Author |
Message |
Frank Hartly (frank_h)
New member Username: frank_h
Post Number: 1 Registered: 12-2009
| Posted on Wednesday, December 09, 2009 - 02:56 am: | |
Hello, Thanks in advance for your advice and assistance. I'm having difficulty trying to setup a 1D coupled system. My domain spans time 0<t<100 and 1-dimension 0<x<300. I have 1 PDE, 1 ODE, 2 integrals over x at t, and 1 alg. exn: variables Q { Q is a function of x and t } U { U is a function of t } T { single-integral of Q(x,t)dx from 0<x<300 at t } G { single-integral of x*Q(x,t)dx from 0<x<300 at t } S { S is a function of t } equations Q: dt(Q) = S*(1-T)*exp(-x) + (U/T)*dx(Q) {PDE} U: dt(U) = (T-U)+U*F/T {ODE} T: <------ help no idea how to define this yet {integral} G: <------ help no idea how to define this yet {integral} S: (1-S)=T*((S*U/T)-1)/(S^3) {algebraic} I do not know how to handle equations for T and G, specifying a single-integral over x @ t. T and G are single-integrals for Q(x,t)dx or x*Q(x,t)dx from x=0 to x=300 with t fixed at each time point.
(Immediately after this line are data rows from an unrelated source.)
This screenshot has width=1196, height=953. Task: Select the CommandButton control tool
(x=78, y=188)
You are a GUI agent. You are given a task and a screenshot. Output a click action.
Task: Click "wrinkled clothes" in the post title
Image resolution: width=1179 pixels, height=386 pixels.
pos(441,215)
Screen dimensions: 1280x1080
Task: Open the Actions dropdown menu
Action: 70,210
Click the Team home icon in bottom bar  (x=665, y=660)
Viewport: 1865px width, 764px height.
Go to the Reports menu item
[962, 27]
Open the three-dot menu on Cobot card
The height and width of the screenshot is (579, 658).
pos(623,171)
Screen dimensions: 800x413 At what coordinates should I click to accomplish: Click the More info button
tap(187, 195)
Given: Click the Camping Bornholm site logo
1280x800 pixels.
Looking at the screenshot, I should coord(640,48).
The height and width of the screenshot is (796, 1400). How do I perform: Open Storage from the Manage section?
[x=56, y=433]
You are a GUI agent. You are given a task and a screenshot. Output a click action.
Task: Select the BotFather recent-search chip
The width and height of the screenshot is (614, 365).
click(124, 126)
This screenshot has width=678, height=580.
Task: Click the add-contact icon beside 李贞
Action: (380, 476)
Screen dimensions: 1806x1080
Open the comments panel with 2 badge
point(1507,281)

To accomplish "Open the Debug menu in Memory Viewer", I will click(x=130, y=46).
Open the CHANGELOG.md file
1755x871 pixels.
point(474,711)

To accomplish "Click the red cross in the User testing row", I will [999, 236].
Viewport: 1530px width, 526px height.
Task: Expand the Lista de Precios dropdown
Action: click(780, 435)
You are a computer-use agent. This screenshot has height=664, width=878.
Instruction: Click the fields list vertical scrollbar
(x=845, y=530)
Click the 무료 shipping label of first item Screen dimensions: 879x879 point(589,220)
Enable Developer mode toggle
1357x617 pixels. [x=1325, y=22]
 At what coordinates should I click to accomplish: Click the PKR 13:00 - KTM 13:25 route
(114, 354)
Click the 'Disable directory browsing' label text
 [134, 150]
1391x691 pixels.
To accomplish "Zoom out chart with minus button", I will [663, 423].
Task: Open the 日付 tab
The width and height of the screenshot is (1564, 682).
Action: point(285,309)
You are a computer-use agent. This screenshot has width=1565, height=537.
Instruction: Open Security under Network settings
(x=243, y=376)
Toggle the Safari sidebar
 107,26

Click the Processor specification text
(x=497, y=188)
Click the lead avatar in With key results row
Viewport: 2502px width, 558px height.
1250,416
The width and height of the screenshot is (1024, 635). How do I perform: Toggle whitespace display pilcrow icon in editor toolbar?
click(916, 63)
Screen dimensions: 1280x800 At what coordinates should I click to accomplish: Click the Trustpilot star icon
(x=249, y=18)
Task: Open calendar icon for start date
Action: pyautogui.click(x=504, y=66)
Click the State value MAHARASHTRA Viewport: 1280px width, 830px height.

Also, I'm unclear whether I need to define some of these variables as global variables--they evolve only with time but include the spatial integrals from T and G. All comments greatly appreciated. Thanks again! Frank |
Robert G. Nelson (rgnelson)
Moderator Username: rgnelson
Post Number: 1310 Registered: 06-2003
| Posted on Wednesday, December 09, 2009 - 03:05 pm: | |
If T = integral(Q(x,t)*dx) from 0 to X, then you can define the equation for T(x) as dx(T)=Q(x,t) and VAL(T,300) will be the value you want. You will need to set VALUE(T)=0 along x=0. Define a similar equation for G. In version 6 you can define the T and G equations in a THEN clause to avoid possible troubles with simultaneous solution of all variables. S does not want to be defined as a VARIABLE, as it is simply an algebraic combination of U and T(300).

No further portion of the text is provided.